SETI @ Home ends

I have been feeling curiously nostalgic about the internet these past few days. First, during an online tutorial I was reminded of Dick Hardt’s presentation of Identity 2.0 a few years ago. (https://youtu.be/RrpajcAgR1E) At the time, it seemed almost a no brainer that online authentication and controlling one’s own data would come to the fore.
Unfortunately, and possibly inevitably, corporate interest, and paranoia and sensitivities around security issues put an end to such giddy thinking.
Now, this morning, I hear that the SETI @ Home project is coming to an end – at least in its public facing capacity.

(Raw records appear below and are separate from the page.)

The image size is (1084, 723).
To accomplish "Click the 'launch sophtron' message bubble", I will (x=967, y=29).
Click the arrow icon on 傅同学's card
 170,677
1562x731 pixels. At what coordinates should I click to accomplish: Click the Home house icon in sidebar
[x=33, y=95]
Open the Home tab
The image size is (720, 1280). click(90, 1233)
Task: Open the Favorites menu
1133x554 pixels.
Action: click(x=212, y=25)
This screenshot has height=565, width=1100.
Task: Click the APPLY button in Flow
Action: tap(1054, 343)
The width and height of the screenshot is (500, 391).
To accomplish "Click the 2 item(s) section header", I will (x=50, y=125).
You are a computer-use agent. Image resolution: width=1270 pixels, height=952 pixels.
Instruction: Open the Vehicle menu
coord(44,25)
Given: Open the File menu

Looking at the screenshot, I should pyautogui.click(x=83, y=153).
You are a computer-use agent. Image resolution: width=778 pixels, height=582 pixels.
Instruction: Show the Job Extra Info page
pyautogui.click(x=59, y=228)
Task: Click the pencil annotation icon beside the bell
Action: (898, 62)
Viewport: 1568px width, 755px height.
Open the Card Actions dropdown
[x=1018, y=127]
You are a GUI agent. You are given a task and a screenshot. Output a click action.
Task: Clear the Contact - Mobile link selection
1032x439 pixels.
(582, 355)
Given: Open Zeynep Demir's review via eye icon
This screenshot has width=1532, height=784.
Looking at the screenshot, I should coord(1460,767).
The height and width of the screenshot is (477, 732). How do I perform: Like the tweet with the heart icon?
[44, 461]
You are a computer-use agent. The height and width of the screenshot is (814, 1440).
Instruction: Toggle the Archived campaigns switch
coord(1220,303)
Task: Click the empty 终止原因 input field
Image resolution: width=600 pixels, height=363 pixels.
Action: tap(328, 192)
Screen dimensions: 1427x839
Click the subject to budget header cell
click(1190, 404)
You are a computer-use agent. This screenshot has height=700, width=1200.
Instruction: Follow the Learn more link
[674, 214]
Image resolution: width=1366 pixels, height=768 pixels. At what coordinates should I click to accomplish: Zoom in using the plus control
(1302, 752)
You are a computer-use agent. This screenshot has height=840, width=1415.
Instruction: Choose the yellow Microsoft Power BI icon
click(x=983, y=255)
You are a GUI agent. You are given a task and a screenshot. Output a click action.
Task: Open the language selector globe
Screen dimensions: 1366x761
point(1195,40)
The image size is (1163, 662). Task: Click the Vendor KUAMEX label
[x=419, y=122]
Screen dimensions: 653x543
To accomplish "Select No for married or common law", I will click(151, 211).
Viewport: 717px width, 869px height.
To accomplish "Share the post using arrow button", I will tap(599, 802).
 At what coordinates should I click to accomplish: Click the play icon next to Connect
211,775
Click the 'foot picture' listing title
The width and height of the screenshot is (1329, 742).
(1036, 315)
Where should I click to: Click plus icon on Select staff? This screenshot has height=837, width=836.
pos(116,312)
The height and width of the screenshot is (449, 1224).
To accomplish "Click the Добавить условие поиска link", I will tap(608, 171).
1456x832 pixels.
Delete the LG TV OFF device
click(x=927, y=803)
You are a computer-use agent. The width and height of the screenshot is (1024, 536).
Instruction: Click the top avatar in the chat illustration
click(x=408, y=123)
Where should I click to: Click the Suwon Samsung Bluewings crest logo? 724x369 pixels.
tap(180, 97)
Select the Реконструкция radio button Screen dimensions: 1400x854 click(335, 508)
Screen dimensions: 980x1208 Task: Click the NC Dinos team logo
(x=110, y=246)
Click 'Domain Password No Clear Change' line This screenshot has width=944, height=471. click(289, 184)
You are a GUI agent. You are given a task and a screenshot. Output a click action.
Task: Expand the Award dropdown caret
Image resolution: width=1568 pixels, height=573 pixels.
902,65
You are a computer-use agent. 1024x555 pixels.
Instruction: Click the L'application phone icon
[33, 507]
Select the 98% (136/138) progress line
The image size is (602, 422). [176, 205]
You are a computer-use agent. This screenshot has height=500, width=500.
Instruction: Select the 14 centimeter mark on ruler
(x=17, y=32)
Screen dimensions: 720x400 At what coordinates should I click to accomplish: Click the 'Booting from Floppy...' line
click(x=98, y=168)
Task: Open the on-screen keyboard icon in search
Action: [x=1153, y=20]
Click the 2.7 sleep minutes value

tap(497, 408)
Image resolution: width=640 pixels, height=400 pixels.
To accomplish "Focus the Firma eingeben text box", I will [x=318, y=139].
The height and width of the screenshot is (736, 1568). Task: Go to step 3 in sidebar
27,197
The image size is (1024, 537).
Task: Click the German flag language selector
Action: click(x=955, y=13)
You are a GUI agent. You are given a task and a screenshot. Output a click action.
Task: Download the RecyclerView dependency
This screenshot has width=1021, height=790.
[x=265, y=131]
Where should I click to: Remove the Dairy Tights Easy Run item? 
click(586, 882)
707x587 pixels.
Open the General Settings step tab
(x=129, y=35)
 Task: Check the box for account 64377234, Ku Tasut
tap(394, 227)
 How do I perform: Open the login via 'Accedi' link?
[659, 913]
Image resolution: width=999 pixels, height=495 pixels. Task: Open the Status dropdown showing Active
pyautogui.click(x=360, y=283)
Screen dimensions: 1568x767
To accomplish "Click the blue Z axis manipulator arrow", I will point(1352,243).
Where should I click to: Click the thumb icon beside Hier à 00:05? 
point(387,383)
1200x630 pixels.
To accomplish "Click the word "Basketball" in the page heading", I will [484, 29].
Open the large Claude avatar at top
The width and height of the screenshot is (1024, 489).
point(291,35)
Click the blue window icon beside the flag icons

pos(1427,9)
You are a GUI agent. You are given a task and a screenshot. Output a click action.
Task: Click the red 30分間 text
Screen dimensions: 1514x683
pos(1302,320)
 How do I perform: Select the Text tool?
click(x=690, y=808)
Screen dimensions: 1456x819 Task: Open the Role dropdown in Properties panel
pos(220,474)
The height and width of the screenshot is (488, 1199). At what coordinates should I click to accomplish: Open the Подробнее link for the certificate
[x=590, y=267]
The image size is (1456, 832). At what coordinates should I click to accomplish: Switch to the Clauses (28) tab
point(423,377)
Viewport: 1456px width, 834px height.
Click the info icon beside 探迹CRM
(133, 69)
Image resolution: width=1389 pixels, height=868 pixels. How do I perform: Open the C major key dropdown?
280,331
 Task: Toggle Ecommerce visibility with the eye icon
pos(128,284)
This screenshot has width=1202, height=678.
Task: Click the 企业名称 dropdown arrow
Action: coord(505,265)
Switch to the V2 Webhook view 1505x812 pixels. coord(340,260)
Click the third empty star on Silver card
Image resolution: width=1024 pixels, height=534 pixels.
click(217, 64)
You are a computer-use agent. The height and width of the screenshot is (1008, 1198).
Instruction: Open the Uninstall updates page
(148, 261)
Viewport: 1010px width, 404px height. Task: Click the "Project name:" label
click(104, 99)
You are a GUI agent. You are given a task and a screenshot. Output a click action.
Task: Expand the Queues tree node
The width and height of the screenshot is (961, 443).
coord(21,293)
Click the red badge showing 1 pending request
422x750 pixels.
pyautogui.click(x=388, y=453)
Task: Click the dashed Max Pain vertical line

SETI @ Home – was perhaps the most successful citizen science project of all time. Over 2.6 million people in 226 countries offered up their personal PCs to assist in the search for extra terrestrial intelligence.
Berkeley University – where the system was developed – would send subscribers blocks of data grabbed from a radio telescope in Puerto Rico which were then analysed by end users via a screensaver program that came into action when the computer was idle.
The interface, at the time, was in itself a thing of beauty – and there was a genuine thrill about being connected live, in real time, receiving and pushing data packets with a west coast American university in the common search for E.T.
It seems curiously ironic to read in this Wired article that the project was developed in order to assist researchers with handling the huge amounts of data generated by the telescopes. And now the project is having to close because of the huge amount of data generated by the SETI @ Home project itself.
In trying to analyse, manage and organise data – we create yet more data. Are we doing something wrong, do you think? What wild, left field ideas can you bring to the issue of data saturation?